==== Data for processing ====
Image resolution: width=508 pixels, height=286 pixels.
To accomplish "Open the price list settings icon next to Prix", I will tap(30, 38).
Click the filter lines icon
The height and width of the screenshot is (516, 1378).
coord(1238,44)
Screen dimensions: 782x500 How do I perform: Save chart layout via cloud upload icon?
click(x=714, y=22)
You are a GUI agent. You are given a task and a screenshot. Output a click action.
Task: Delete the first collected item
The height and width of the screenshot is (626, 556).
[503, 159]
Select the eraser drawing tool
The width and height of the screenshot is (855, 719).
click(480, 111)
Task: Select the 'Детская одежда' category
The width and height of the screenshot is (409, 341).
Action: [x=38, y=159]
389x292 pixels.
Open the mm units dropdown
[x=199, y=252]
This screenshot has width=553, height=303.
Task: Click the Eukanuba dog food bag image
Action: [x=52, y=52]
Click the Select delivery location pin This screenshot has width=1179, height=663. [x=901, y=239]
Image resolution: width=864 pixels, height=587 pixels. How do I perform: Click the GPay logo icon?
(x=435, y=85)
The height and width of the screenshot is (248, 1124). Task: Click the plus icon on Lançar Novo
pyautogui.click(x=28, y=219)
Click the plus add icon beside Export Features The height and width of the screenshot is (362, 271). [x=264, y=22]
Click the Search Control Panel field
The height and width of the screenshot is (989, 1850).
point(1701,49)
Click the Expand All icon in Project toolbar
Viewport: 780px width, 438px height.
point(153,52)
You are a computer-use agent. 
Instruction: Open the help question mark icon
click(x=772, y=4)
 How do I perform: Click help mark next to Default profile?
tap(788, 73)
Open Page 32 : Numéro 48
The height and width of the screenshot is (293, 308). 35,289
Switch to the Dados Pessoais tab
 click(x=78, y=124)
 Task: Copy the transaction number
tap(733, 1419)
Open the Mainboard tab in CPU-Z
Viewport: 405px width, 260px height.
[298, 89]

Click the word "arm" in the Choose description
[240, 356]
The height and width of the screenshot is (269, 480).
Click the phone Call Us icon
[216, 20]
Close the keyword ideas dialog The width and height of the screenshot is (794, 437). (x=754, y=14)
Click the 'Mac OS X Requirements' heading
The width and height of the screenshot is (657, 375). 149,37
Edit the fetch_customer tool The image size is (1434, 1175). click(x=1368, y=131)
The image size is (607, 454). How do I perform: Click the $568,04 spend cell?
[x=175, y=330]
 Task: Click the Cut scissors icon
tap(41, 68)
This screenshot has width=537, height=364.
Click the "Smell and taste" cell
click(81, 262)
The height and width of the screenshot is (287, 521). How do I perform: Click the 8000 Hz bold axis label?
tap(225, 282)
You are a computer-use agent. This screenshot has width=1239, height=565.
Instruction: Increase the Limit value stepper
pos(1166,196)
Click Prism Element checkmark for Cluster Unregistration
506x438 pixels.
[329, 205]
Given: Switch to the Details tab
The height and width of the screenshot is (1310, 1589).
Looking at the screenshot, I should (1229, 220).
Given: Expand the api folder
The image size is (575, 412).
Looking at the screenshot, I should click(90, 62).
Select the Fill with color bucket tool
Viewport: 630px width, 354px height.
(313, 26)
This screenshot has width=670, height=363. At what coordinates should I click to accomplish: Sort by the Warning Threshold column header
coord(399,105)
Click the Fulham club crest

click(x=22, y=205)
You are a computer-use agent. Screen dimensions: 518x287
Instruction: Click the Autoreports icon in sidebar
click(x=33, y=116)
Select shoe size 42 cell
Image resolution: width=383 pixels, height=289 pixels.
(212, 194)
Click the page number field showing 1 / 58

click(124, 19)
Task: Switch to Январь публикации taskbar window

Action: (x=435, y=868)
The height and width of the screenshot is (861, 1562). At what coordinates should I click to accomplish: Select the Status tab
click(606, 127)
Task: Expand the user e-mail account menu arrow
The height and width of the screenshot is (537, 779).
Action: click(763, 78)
====
Convert the data, starting with the line that contains "Select shoe size 42 cell" and continuing through the end of the data, into a Markdown table with the columns Row and Entry, leaving out blank lines. Number each row in Row and put the text of its line in Entry.

Exercise answer
| Row | Entry |
|---|---|
| 1 | Select shoe size 42 cell |
| 2 | Image resolution: width=383 pixels, height=289 pixels. |
| 3 | (212, 194) |
| 4 | Click the page number field showing 1 / 58 |
| 5 | click(124, 19) |
| 6 | Task: Switch to Январь публикации taskbar window |
| 7 | Action: (x=435, y=868) |
| 8 | The height and width of the screenshot is (861, 1562). At what coordinates should I click to accomplish: Select the Status tab |
| 9 | click(606, 127) |
| 10 | Task: Expand the user e-mail account menu arrow |
| 11 | The height and width of the screenshot is (537, 779). |
| 12 | Action: click(763, 78) |